Re: call for more SD versus CFS comparisons (was: Re: [ck] Mainline plans)

From: Martin Steigerwald
Date: Tue Jun 12 2007 - 12:53:20 EST


Am Dienstag 12 Juni 2007 schrieb Miguel Figueiredo:
> Hi all,
>
> some results based on massing_intr.c by Satoru, can be found on
> http://people.redhat.com/mingo/cfs-scheduler/tools/massive_intr.c

Hi Miquel, Ingo, Con!

I have been a week without internet access. I have been testing 2.6.21.3 +
sws2 2.2.10 and cfs-v15 and ck2 on both my T42 and my Amarok machine T23
[1].

From subjective feedback I can't tell a difference anymore. But I usually
do not play 3D games or use Beryl / Compiz (except for showing it off).

I did not yet test with disabled NEED_RESCHED CFS workaround as Ingo asked
my in private mail. This is a work-around to fix the audio skipping
problems on my Amarok machine. I will compile a CFS v16 and test with
this work-around disabled.

I had one issue with CFS v15 at least, but its not easy to reproduce. I
usually test Amarok playback while kernel package make (kernel compile),
opening a lot of KDE apps (Konqueror mainly) and moving the Amarok window
like mad. After it I close the windows of that KDE apps again. For
Konqueror I can use the menu entry "Close all instances" since I have 20+
of them open. When I do this, all windows will be closed and I
occassionally get some audio skips there. AFAIR it didn't happen with SD
there on my tests with it.

One issue on SD I had was some audio skips *directly* after resume (with
suspend2). I did not see these with CFS-v15.

Both are issues that are not easy to trackdown, test reproducably for me.

I am willing to run other tests on my Amarok machine. Since I can't tell a
subjective difference anymore this likely involved running some
benchmarks. Test would be whether sound playback is 100% OK during
running that benchmark.

To make it comparative it would be nice if a certain test producedure is
done on several machines by several people. What would be good test
scenarios?

I am interested in desktop loads, and would like stuff like this:

1) Generating high load on the X server.

2) Starting loads of applications and stopping them again quickly. Maybe
its possible to simulate my manually starting KDE apps by clicking around
in the startbar wildly and stopping them again (to track this CFS issue).

3) Starting one or more computational expensive tasks like kernel
compiles.

4) Putting load onto the VM layer / block layer. I am not sure about this.
We are testing CPU schedulers, not IO schedulers, but different VM
scenarious are still important IMHO.

These are specially interesting IMHO when being combined. I tried to
simulate this with my manual point and click testings. (Kernel compile +
starting apps + moving Amarok window like mad.)

My main concerns during those tests are:

1) Is audio playback 100% okay?
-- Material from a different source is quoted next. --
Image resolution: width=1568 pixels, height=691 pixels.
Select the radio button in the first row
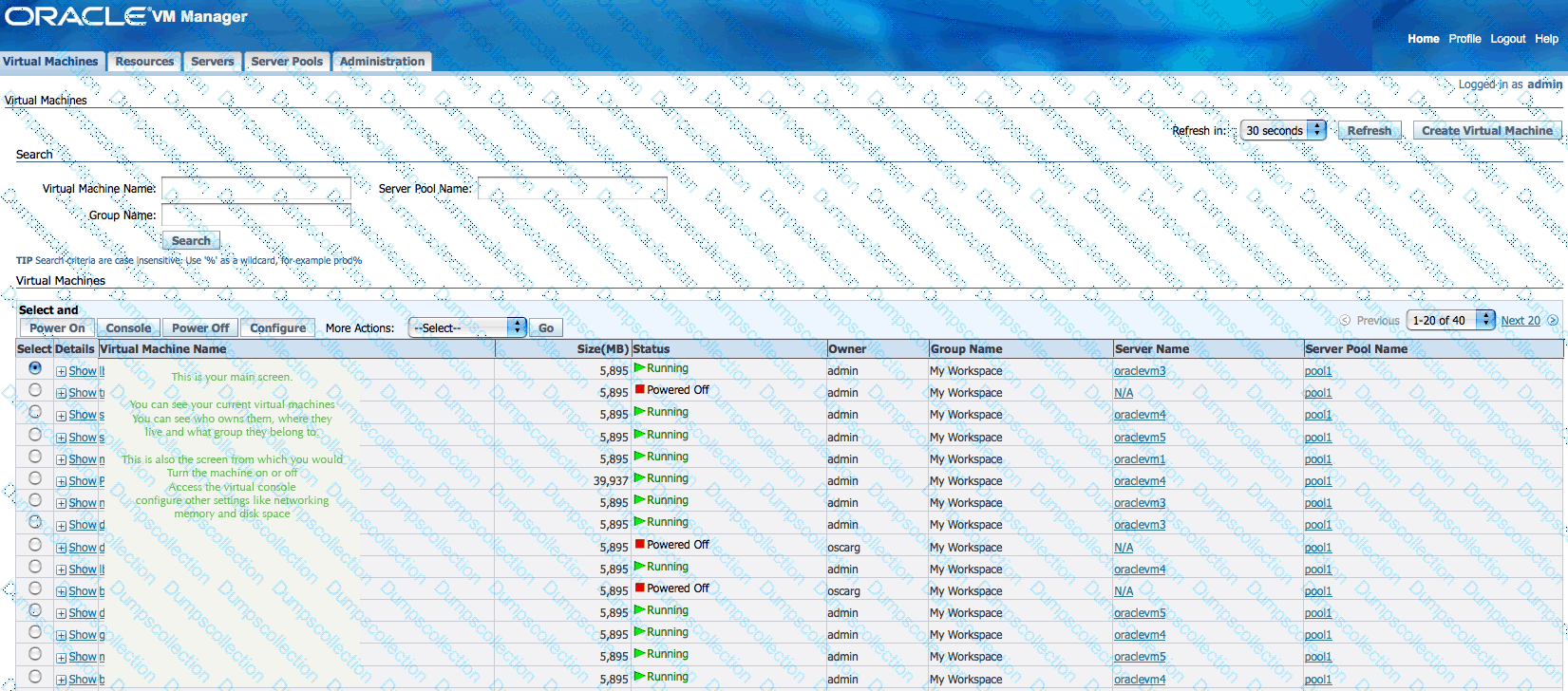(35, 368)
Instead of only hearing whether there are
glitches there possible is a way to *measure* them? Could be extended to
video playback tough I would expect glitches at a certain load... (well
at some point eventually audio play back will stop too)

2) Is the mouse pointer always respsonsive? (When there is something I do
not like it is a frozen mouse pointer as I had a lot with earlier CFS
versions previous to above workaround). Maybe this can be measured too?

Is that the massive_intr testing?

3) How is interactivity? How long does it take till an applications react
to a mouse click... but then how on earth do you measure this?

I guess there are other important criterias to have a look - especially
also the behavior on a server for example - how does the scheduler behave
on a webserver with many clients issuing differently sized requests?

Any suggestions?

Now what would be a testing procedure that is affordable for testers and
as relevant to scheduler testing as it could be? My problem with using
benchmarks is that I first have to spent lots of time to figure out how
they work and how to produce a reasonable setup. If someone - preferably
Linux kernel scheduler experts - invent a testing procedure I could
follow step by step and then post the results it would be easier for me
to collect some useful informations for you Kernel developers.

Without any more extensive testing aside from above mentioned difficult to
reproduce artifacts in my subjective perception SD (as in 2.6.21-ck2) and
CFS-v15 are on par now. So based on that other criteria - code size,
design criteria, maintainership, responding to bug reports, further
benchmarks and real world usage tests - would need to be used to decide
which scheduler should go into the kernel.

As I read several times SD is smaller regarding to code size. OTOH to me
it seems that Ingo Molnar has more time and ability to support
maintainership, but still to what I have seen Con did his best here too
and fixed all known issues with SD.

[1] http://martin-steigerwald.de/amarok-machine/

Regards,
--
Martin 'Helios' Steigerwald - http://www.Lichtvoll.de
GPG: 03B0 0D6C 0040 0710 4AFA B82F 991B EAAC A599 84C7

Attachment: signature.asc
Description: This is a digitally signed message part.